Hyperuricemia associated with ethanol use is due to both overproduction and underexcretion of uric acid. Gout associated with lead exposure , known as “saturnine gout,” is due to underexcretion of uric acid caused by lead nephropathy.

Smoking and angiotensin-converting enzyme inhibitor use do not increase serum uric acid.

If left untreated , this patient would continue to have episodes of acute gouty arthritis. In patients with untreated hyperuricemia, the interval between attacks typically shortens and the severity of the attacks worsen, they last longer, and frequently they are polyarticular rather than monarticular. This patient has already had multiple and increasingly frequent attacks of gout and has nodules, which likely represent tophi. To document that they are tophi, one of the nodules could be aspirated and the material examined under polarizing light.

Colchicine has been shown to prevent flares associated with changes in uric acid. This treatment should continue for one month prior to initiating hypouricemic therapy.

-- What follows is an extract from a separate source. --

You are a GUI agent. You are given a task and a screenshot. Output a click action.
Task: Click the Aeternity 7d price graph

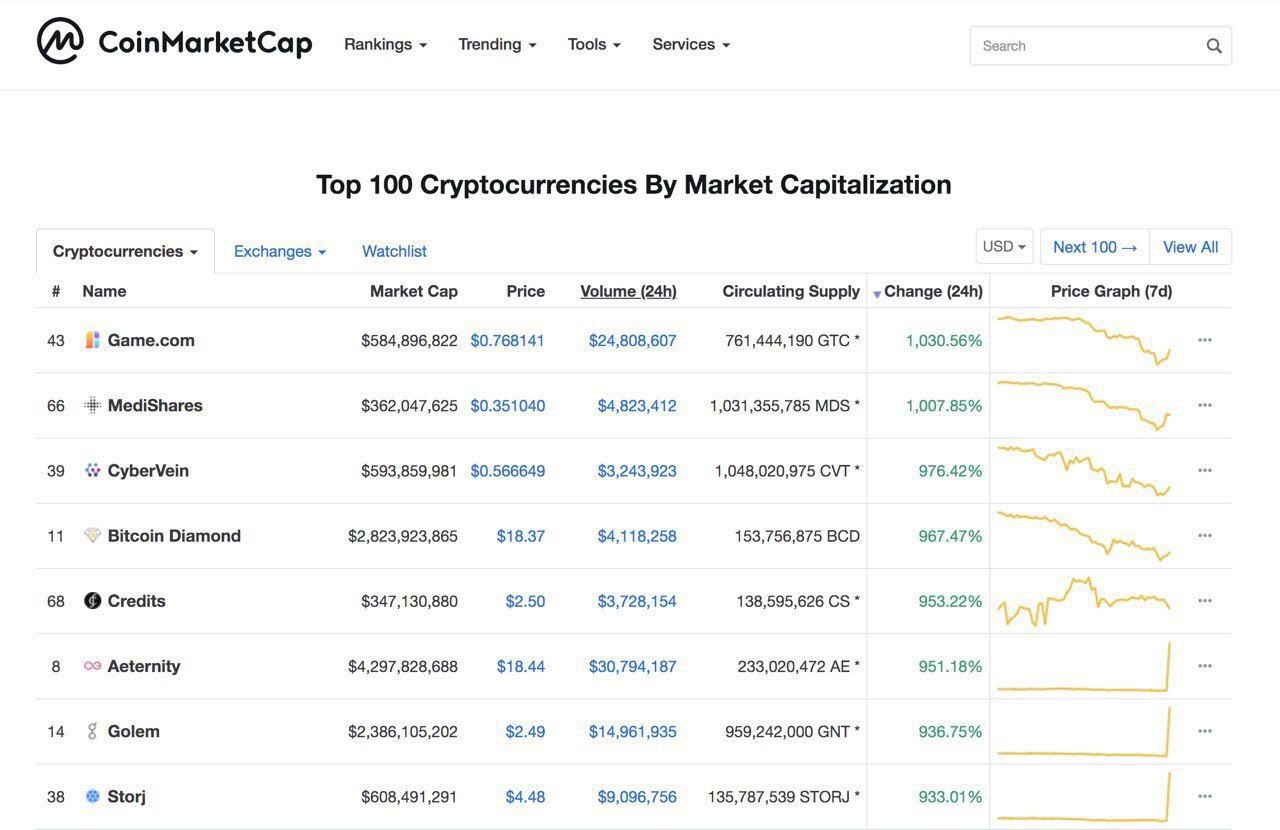[x=1084, y=666]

In general, the decision of whether to use allopurinol or probenecid is predicated on identifying whether a patient is an overproducer or an underexcretor of uric acid. For patients who are underexcretors, treatment with probenecid is the most reasonable approach because the drug enhances uric acid excretion. However, probenecid is not a good choice for those who have renal disease. In the patient with renal insufficiency and a glomular filtration rate of less than approximately 50 ml/min, probenecid is not effective because uric acid must first be filtered before the drug has a chance to act within the renal tubule. In patients with a history of kidney stones, probenecid may encourage stone formation by increasing uric acid secretion.
However, there are still other considerations in choosing which drug to prescribe. Although laboratory test results seem to indicate that this patient is an underexcretor, his use of low-dose aspirin is a contraindication to probenecid because at any dose, low or high, aspirin inhibits the uricosuric effect of probenecid. Since he should probably continue taking aspirin because of the risk of cardiovascular disease, allopurinol in a dose sufficient to lower the serum uric acid to 6.0 mg/dl or less is the treatment of choice.

It is essential that this patient receive counseling. He needs to understand the importance of taking the medications as prescribed, including the appropriate use of colchicine for acute attacks. He should be advised that limiting (or better yet, stopping) alcohol consumption and losing weight will help to lower his uric acid levels. Finally, he should be advised to avoid a purine-rich diet (e.g., more than 200 g/day of meat, poultry, or fish) and foods with a high purine content (e.g., organ meats, asparagus, spinach, peas, and beans).

The patient’s brother has asymptomatic hyperuricemia. In this circumstance, the most reasonable approach is to not treat the hyperuricemia, but to follow him and see what happens. The vast majority of patients with hyperuricemia (over 75%) do not develop any clinical consequences. When illness does occur from hyperuricemia, it is usually gouty arthritis or kidney stones, neither of which is life threatening. There is no need to consider treating him with allopurinol or probenecid to lower the serum uric acid level until one or the other of these conditions has developed. Likewise, colchicine prophylaxis is not indicated.
Counseling to provide reassurance, advice on avoiding unnecessary use of diuretics or excessive use of alcohol, and education to assist him in recognizing symptoms are all that are needed.